The play comes off as an uneasy amalgam of a whodunit, the “what if?” construct of Michael Frayn’s play “Copenhagen,” magic realism, and a non-singing “Sunday in the Park With George” in its treatment of a brilliant, absorbed artist and his neglected muse. It takes a cubist, time-bending look at what exactly Picasso (Mitchell Hebert) was up to while the Germans occupied Paris during World War II. The play also — and this is the detective part — imagines that Picasso did not die in 1973 at the ripe old age of 92 but was murdered by an art-appreciating Nazi (Saxon Palmer) in 1944.

Who knew that between wielding paintbrushes and bedding a dizzying succession of women, the dedicated artist and his circle were champion gum-flappers? After three hours of blowing hot air — the motormouths have a gift of gab and a prosecuting attorney’s memory for dates and times — you determine that it is no mystery what Picasso was doing for four years in German-occupied Paris. He was jawing.

Meant to be startling, ambiguous and perceptions-smashing, “Picasso’s Closet” examines the role of an artist in an occupied country. Do you lie low and create? Do you fight for the cause, or do you use your fame and influence to save others? Picasso chose a neutral stance during World War II, staying and working in France but not having any exhibitions. Some artists accused him of cowardice because he did not step forward to help his persecuted friends, but no one knows what went on during those years, and the artist left few clues.

Fascinating premise, but “Picasso’s Closet” is no Picasso. It’s like re-creating “Guernica” with an Etch-a-Sketch. Perhaps a play conjecturing about the artist’s lost years would make a satisfying evening of theater, but the playwright gums up the works with a heavy-handed harangue against the Nazis’ campaign against so-called “degenerate art” as well as the time-warp subplot about Picasso’s postulated murder.

There has to be some sort of internal logic to pull off something like this; otherwise, the audience is pulled out of the play with thoughts like, “How come certain characters can time-travel and others can’t?” Not good. It doesn’t work for the new film “The Lake House,” and it doesn’t work for “Picasso’s Closet.”

The characters also seem to be cut out of a Famous Artists paper-doll kit. Mr. Hebert pulls out all the cliches to portray Picasso as a bullish fellow in a striped T-shirt and bohemian sandals. All he lacks is the beret and smock. His devoted muse, Dora Maar (Katherine Clarvoe), must have been a force of nature to captivate the artist’s attention for so many years. Here, though, she seems merely whiny and paranoid.

More problematic is the Nazi, Albert Lucht, played with one-track fervor by Mr. Palmer.
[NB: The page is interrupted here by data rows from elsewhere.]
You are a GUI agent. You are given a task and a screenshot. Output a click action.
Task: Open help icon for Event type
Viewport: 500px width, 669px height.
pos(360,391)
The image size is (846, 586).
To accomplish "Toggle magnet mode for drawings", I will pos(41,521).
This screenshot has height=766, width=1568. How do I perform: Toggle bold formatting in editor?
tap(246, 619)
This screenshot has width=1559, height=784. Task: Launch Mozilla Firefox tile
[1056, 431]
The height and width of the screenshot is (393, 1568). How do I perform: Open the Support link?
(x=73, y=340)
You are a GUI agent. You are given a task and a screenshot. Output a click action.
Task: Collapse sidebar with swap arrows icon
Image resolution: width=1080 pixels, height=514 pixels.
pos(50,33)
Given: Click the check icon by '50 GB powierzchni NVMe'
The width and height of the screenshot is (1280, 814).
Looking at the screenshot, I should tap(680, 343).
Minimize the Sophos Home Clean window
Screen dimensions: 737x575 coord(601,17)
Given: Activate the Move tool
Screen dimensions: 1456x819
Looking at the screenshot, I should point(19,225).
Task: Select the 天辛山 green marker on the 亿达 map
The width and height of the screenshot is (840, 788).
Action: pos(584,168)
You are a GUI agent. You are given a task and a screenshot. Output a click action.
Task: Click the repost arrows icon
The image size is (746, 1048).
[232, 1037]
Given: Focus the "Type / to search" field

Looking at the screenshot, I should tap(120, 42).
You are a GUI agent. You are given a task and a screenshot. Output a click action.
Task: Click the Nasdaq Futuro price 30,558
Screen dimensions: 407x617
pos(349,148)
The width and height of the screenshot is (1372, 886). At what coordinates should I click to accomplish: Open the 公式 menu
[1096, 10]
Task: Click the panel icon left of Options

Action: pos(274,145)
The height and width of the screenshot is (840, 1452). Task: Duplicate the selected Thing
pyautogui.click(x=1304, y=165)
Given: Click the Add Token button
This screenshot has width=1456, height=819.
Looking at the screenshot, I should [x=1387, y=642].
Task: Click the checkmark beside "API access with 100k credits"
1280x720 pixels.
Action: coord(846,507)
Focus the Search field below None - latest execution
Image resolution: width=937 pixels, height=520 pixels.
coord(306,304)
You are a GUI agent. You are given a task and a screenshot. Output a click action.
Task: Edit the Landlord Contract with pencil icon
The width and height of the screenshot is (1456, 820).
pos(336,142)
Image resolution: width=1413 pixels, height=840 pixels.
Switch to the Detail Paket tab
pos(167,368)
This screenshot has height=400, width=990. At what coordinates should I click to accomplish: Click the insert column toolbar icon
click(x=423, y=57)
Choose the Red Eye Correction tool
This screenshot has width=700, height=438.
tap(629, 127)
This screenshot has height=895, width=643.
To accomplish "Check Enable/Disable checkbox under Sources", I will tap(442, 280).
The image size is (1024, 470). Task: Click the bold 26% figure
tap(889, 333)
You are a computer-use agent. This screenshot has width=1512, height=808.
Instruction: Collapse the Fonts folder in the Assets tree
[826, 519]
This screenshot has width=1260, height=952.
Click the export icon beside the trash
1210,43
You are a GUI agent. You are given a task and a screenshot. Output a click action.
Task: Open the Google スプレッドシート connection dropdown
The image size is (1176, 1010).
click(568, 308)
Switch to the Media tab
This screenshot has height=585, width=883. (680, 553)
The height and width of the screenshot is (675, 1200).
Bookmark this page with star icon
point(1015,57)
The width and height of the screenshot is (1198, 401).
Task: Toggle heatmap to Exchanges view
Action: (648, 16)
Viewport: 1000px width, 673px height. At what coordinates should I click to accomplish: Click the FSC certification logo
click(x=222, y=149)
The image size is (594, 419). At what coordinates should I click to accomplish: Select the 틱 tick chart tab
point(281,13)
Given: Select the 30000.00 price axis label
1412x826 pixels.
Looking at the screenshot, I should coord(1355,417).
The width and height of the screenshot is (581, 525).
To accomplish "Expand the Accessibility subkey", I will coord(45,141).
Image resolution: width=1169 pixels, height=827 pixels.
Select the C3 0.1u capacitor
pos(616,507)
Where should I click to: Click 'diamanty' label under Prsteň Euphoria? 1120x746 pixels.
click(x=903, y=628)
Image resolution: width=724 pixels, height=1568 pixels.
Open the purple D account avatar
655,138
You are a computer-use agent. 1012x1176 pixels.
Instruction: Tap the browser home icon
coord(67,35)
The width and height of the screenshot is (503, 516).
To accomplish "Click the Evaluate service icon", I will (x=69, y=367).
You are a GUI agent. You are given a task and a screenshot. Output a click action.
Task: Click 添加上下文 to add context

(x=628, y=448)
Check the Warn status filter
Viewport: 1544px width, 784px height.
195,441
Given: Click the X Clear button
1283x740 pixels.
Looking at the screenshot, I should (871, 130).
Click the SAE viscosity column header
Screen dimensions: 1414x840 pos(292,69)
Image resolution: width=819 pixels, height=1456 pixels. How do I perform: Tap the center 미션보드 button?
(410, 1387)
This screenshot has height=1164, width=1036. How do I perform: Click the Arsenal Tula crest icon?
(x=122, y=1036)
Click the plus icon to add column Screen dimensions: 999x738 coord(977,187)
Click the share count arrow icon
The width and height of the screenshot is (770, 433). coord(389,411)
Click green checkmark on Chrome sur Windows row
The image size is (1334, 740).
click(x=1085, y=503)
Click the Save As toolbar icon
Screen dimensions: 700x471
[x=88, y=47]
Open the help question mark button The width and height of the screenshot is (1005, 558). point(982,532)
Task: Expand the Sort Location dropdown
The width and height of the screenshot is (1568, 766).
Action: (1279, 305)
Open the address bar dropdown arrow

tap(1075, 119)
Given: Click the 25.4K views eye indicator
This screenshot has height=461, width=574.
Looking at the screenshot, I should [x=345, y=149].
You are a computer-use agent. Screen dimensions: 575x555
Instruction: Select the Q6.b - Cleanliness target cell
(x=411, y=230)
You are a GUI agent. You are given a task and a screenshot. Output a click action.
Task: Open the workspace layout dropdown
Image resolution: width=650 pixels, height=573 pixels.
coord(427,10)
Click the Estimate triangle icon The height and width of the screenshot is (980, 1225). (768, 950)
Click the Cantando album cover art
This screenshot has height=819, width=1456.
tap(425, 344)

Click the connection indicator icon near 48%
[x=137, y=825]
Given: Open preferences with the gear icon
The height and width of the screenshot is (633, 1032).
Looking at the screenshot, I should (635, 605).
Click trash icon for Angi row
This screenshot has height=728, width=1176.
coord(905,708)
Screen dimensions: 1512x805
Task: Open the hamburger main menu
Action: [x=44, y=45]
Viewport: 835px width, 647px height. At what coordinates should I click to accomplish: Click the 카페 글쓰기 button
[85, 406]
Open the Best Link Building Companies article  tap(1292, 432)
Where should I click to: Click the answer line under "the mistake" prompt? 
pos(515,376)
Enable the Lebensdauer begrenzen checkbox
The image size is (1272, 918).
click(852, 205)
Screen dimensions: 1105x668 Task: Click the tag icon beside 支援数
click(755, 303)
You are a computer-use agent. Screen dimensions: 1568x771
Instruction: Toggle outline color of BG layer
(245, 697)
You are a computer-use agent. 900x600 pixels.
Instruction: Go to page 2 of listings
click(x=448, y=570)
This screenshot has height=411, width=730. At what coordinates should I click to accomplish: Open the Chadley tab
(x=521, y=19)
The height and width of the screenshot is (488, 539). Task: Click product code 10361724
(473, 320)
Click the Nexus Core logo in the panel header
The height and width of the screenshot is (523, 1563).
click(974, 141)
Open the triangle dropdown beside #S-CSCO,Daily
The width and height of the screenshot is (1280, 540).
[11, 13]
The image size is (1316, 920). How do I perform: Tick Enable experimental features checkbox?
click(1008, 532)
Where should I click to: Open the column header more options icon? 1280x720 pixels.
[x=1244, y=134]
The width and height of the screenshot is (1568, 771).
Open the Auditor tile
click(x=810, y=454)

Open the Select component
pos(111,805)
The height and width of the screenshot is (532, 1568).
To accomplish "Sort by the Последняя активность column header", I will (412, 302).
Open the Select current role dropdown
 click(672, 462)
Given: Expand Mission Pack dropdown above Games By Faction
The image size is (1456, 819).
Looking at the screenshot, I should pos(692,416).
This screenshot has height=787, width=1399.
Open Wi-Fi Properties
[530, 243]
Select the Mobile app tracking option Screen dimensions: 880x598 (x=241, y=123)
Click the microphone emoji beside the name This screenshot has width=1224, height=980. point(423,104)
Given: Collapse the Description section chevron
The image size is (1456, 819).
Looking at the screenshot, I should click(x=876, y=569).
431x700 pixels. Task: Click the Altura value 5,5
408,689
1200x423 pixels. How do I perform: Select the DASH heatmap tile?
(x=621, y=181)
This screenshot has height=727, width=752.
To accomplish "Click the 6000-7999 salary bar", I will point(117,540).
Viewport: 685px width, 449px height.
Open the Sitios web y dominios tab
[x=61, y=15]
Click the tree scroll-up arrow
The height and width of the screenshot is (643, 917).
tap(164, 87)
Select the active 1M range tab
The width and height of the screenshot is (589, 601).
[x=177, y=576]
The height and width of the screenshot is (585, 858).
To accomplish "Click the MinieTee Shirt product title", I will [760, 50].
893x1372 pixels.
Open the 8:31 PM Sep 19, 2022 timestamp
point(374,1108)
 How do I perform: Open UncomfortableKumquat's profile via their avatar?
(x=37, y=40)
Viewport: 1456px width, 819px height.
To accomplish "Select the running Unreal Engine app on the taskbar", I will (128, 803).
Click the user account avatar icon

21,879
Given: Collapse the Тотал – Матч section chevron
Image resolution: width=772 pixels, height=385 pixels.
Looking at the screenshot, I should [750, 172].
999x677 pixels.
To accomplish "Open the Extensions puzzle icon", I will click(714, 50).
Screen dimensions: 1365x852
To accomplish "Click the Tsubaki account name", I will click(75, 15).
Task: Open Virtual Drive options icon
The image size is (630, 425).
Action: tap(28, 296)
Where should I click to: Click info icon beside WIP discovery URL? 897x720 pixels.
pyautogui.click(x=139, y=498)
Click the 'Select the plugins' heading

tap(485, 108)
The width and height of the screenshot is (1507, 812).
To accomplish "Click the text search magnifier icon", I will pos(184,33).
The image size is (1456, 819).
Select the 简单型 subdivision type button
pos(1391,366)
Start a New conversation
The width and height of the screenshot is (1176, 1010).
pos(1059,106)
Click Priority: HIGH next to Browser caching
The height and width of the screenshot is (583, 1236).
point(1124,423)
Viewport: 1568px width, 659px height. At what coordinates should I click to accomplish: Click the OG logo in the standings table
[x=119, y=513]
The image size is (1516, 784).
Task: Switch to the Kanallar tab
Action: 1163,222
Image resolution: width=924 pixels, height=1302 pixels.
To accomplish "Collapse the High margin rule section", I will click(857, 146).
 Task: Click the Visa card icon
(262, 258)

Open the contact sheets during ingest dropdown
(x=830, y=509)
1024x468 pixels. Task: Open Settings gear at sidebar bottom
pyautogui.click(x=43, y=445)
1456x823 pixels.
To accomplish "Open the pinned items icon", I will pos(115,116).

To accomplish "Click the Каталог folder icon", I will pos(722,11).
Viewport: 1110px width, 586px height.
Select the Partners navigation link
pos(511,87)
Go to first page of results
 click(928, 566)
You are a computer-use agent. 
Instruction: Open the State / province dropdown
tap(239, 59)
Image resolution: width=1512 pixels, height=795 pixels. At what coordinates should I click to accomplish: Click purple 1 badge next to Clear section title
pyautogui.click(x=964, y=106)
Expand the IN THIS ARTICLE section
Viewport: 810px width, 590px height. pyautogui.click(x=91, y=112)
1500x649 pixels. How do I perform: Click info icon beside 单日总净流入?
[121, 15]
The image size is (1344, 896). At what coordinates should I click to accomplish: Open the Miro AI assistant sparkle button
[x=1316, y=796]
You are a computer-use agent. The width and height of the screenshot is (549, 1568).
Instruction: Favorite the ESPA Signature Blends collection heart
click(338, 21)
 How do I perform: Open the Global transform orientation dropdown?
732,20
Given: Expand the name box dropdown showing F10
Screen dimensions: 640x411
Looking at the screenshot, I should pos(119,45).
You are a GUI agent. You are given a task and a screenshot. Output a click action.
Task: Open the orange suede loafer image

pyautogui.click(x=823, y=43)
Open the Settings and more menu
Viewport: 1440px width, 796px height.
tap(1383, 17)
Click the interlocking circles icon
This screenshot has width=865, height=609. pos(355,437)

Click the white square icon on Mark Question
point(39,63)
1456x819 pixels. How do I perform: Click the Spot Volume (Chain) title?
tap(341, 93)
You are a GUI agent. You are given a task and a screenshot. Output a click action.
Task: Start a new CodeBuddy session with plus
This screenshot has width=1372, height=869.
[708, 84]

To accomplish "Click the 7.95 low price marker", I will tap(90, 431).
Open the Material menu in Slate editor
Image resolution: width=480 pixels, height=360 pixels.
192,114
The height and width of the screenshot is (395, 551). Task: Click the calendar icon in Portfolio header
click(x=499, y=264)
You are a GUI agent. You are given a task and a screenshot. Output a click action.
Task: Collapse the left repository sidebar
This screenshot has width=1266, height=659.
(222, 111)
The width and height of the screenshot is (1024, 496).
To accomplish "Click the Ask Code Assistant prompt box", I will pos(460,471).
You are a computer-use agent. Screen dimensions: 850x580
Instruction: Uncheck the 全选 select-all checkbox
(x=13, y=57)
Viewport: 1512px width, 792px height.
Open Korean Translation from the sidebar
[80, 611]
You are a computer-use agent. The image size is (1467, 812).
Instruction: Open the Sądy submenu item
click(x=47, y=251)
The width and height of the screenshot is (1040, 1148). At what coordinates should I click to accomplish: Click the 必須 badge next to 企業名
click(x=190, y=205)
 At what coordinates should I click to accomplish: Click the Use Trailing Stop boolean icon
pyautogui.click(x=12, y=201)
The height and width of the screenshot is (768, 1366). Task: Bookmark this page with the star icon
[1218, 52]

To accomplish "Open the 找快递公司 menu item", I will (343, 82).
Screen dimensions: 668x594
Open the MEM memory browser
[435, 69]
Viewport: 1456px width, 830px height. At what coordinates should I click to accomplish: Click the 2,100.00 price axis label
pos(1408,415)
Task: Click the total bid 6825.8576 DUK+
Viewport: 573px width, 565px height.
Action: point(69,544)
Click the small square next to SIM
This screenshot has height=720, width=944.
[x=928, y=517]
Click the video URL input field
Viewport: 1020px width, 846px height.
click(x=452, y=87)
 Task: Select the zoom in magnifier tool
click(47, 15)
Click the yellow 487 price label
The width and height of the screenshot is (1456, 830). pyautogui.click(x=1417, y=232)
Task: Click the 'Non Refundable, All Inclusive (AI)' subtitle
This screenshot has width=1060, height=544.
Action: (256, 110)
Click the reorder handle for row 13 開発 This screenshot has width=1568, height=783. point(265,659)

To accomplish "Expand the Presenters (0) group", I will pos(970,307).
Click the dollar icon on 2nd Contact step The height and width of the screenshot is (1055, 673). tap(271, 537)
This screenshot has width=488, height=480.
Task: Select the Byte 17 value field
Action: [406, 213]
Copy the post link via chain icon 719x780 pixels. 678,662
You never get much insight into this jackbooted angel of death, except that apparently he’s been warped by reading Janson’s “The History of Art” one too many times. Sure, Lucht’s a twisted, perverted killer, but he’s guilty of a far more heinous crime: He thinks he has taste.

As a journalist who writes “What if?” books, Kathleen Coons hops in and out of the decades like a Mexican jumping bean with a typewriter. The rest of the cast is largely wasted as Picasso’s hangers-on and drop-ins.

Still, you have to say this for “Picasso’s Closet”: You definitely have gotten your money’s worth when a play ends with the histrionic cry “Life! Life! Life!” a few notes of “La Marseillaise” and an “Ole!” or two thrown in for good measure.


WHAT: “Picasso’s Closet,” by Ariel Dorfman

WHERE: Theater J DC-JCC, 1529 16th St. NW

WHEN: 7:30 p.m. Wednesdays and Thursdays, 8 p.m. Saturdays, 3 and 7:30 p.m. Sundays. Through July 23.